In 2007, Dish and EchoStar spent $380 million on Sling Media, a video player application for the iPhone and other devices. In 2008, Dish and EchoStar separated, and Dish bought $700 million in mobile Internet airwaves at auction from the Federal Communications Commission.
This year, Dish spent $1 billion on DBSD, a firm with satellite spectrum that can be used for mobile broadband Internet access. EchoStar bought Move Networks, a streaming-video company, and announced its intent to buy Hughes Communications, a satellite firm with spectrum that can also be used for high-speed Internet networks.
A reborn Blockbuster?
And now, Blockbuster. If it is Dish’s hand to play against Netflix, it’s a modest wager compared with investments made by other firms. But the biggest question is whether Ergen can make something of a company that is business school case study for failure.
Observers say Blockbuster could do better under different management. In an article in the Harvard Business Review, former Blockbuster chief executive John Antioco said the business was held back by squabbling between former parent company Viacom’s shareholders and management over the company’s online strategy.
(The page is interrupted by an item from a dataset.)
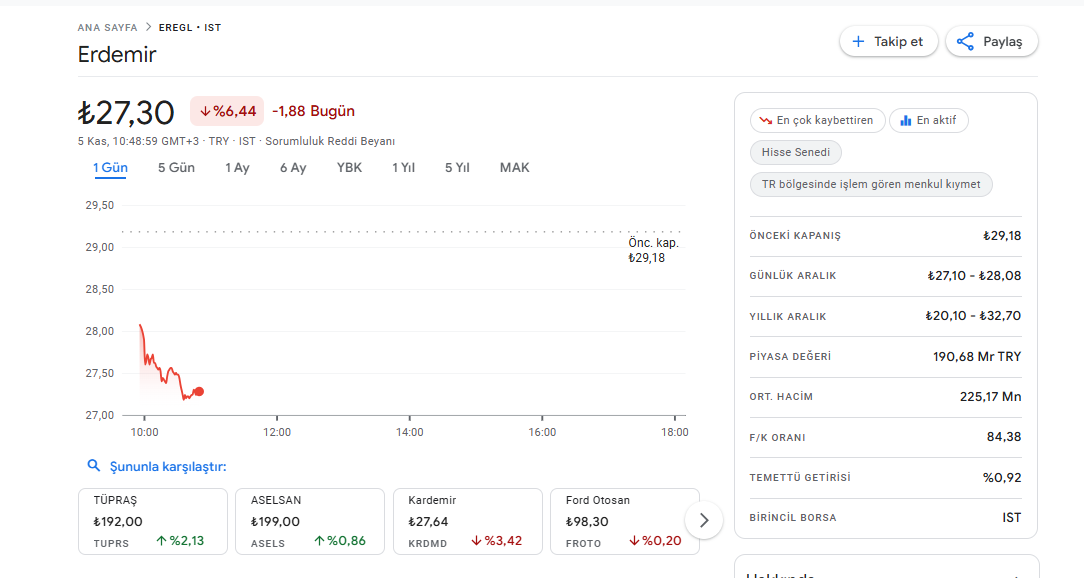Viewport: 1084px width, 578px height.
Task: Click the magnifier icon beside Şununla karşılaştır
Action: [94, 466]
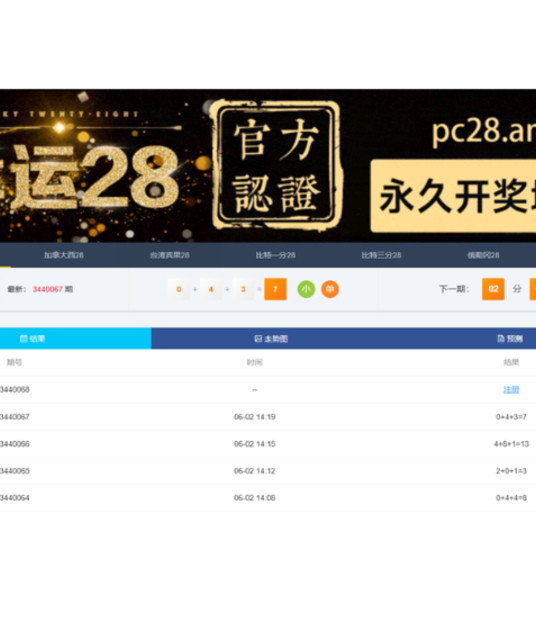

Viacom didn’t want to put its movies and television shows online; it was making more money from theaters, DVD sales and licensing fees with cable companies. While Blockbuster shareholders spent precious time debating the merits of late fees for video rentals and retail store tie-ups with companies such as Barnes & Noble, Netflix was renting videos online and building the technology to stream video over game consoles, laptops and mobile phones. And Redbox was offering cheaper rentals at grocery stores.
“I firmly believe that if our online strategy had not been essentially abandoned, Blockbuster Online would have 10 million subscribers today,” Antioco said, “and we’d be rivaling Netflix for the leadership position in the Internet downloading business.”
Blockbuster has licensing deals with 20th Century Fox, Lionsgate, MGM, Sony Pictures and Universal. Films from those Hollywood studios can stream to Blockbuster customers on smartphones, tablets, laptops and televisions.
“Dish’s move to buy Blockbuster is super-smart because it’s all about getting those licenses for content,” said Markham Erickson, a tech industry lobbyist for the law firm Holch & Erickson. “Dish is a company that realizes you can’t stop moving or you’ll be passed.”
Of course, Dish is in a footrace with Netflix, Hulu and YouTube to get into American homes. And Netflix, for one, seems a step ahead.